Re: [RFC PATCH 00/86] Make the kernel preemptible
From: Thomas Gleixner
Date: Wed Nov 08 2023 - 10:38:21 EST
On Wed, Nov 08 2023 at 11:13, Peter Zijlstra wrote:
> On Wed, Nov 08, 2023 at 02:04:02AM -0800, Ankur Arora wrote:
> I'm not understanding, those should stay obviously.
>
> The current preempt_dynamic stuff has 5 toggles:
>
> /*
> * SC:cond_resched
> * SC:might_resched
> * SC:preempt_schedule
> * SC:preempt_schedule_notrace
> * SC:irqentry_exit_cond_resched
> *
> *
> * NONE:
> * cond_resched <- __cond_resched
> * might_resched <- RET0
> * preempt_schedule <- NOP
> * preempt_schedule_notrace <- NOP
> * irqentry_exit_cond_resched <- NOP
> *
> * VOLUNTARY:
> * cond_resched <- __cond_resched
> * might_resched <- __cond_resched
> * preempt_schedule <- NOP
> * preempt_schedule_notrace <- NOP
> * irqentry_exit_cond_resched <- NOP
> *
> * FULL:
> * cond_resched <- RET0
> * might_resched <- RET0
> * preempt_schedule <- preempt_schedule
> * preempt_schedule_notrace <- preempt_schedule_notrace
> * irqentry_exit_cond_resched <- irqentry_exit_cond_resched
> */
>
> If you kill voluntary as we know it today, you can remove cond_resched
> and might_resched, but the remaining 3 are still needed to switch
> between NONE and FULL.
No. The whole point of LAZY is to keep preempt_schedule(),
preempt_schedule_notrace(), irqentry_exit_cond_resched() always enabled.
Look at my PoC: https://lore.kernel.org/lkml/87jzshhexi.ffs@tglx/
The idea is to always enable preempt count and keep _all_ preemption
points enabled.
For NONE/VOLUNTARY mode let the scheduler set TIF_NEED_RESCHED_LAZY
instead of TIF_NEED_RESCHED. In full mode set TIF_NEED_RESCHED.

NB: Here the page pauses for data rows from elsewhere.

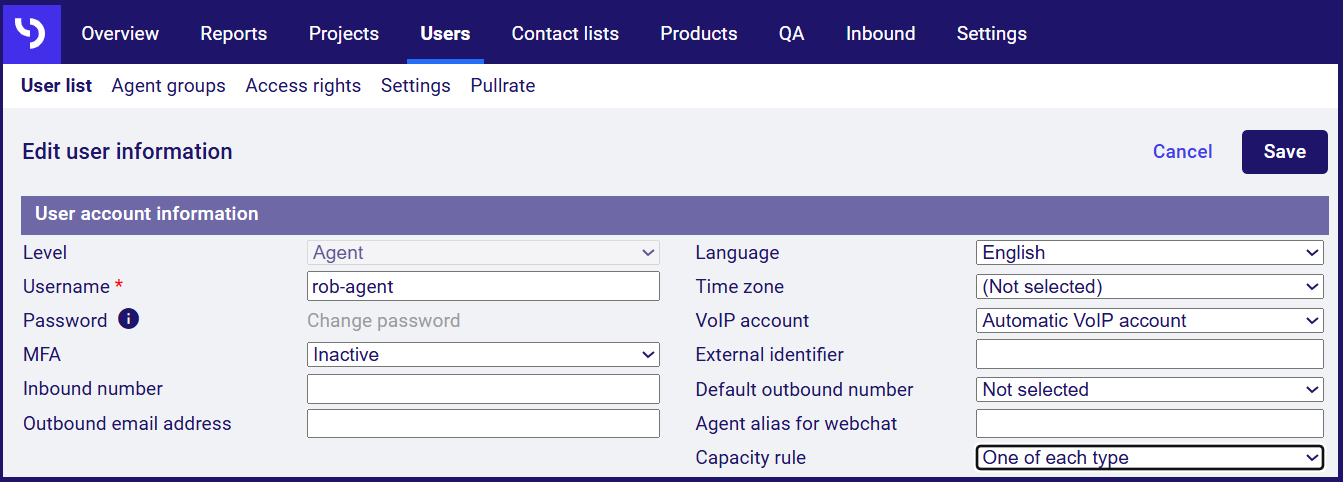Go to the Projects menu
The width and height of the screenshot is (1343, 482).
tap(344, 33)
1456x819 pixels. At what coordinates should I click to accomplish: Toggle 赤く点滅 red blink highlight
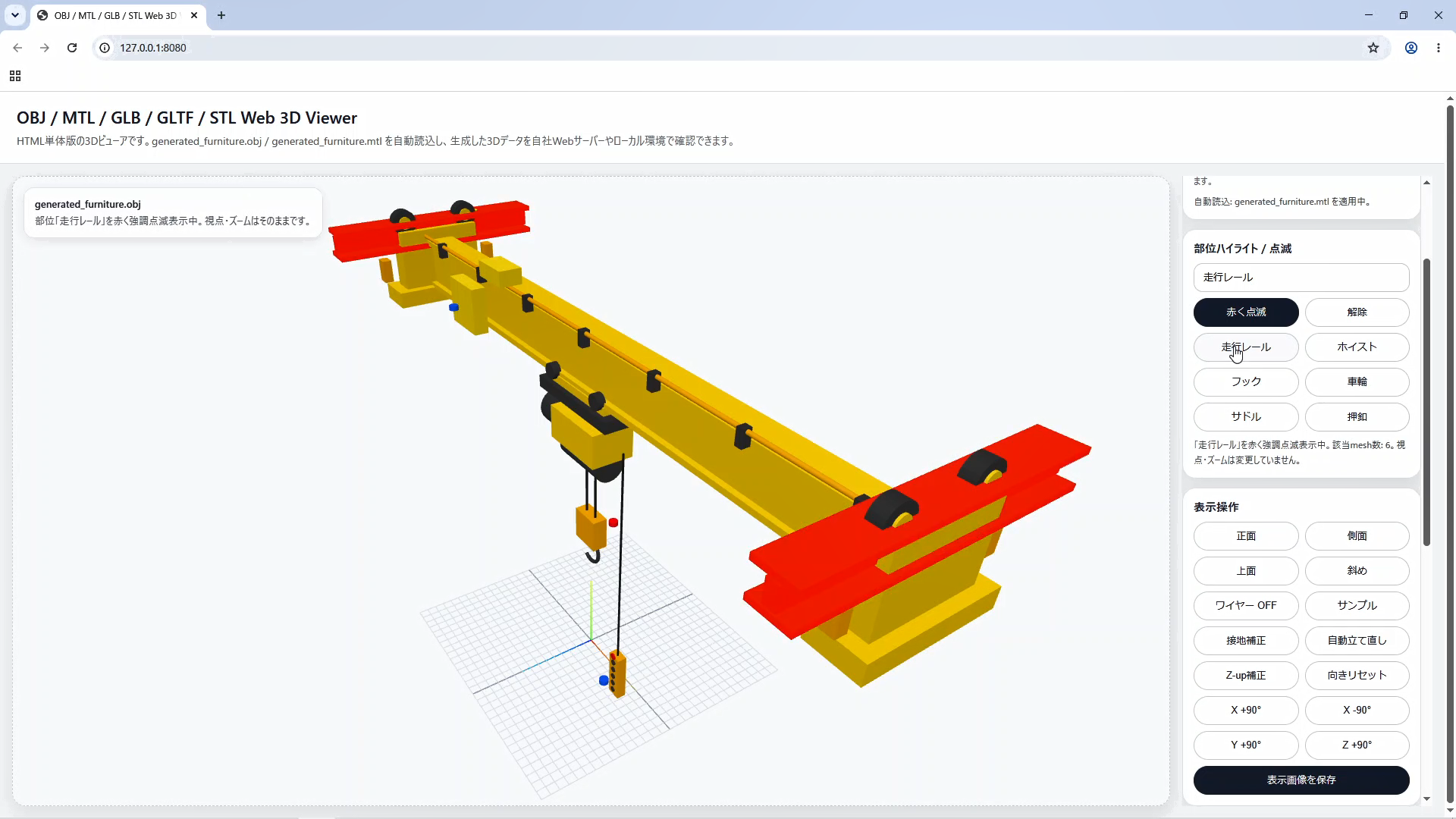click(1246, 312)
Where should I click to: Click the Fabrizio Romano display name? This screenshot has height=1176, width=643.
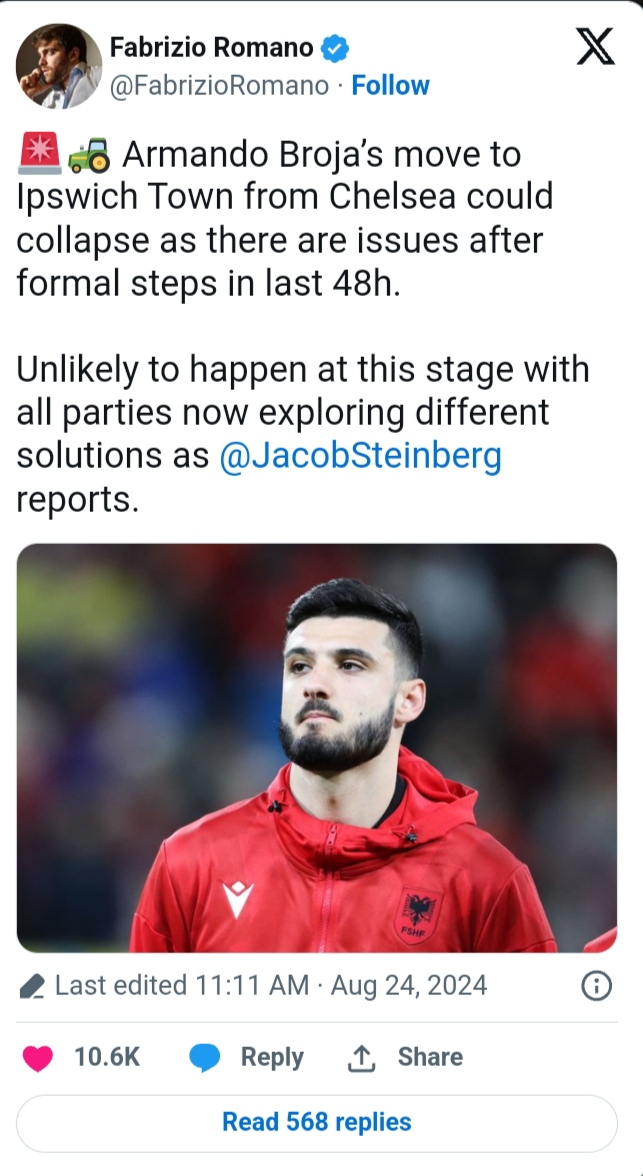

Here is where the regular and the lazy flags are evaluated:
Ret2user Ret2kernel PreemptCnt=0 need_resched()
NEED_RESCHED Y Y Y Y
LAZY_RESCHED Y N N Y
The trick is that LAZY is not folded into preempt_count so a 1->0
counter transition won't cause preempt_schedule() to be invoked because
the topmost bit (NEED_RESCHED) is set.
The scheduler can still decide to set TIF_NEED_RESCHED which will cause
an immediate preemption at the next preemption point.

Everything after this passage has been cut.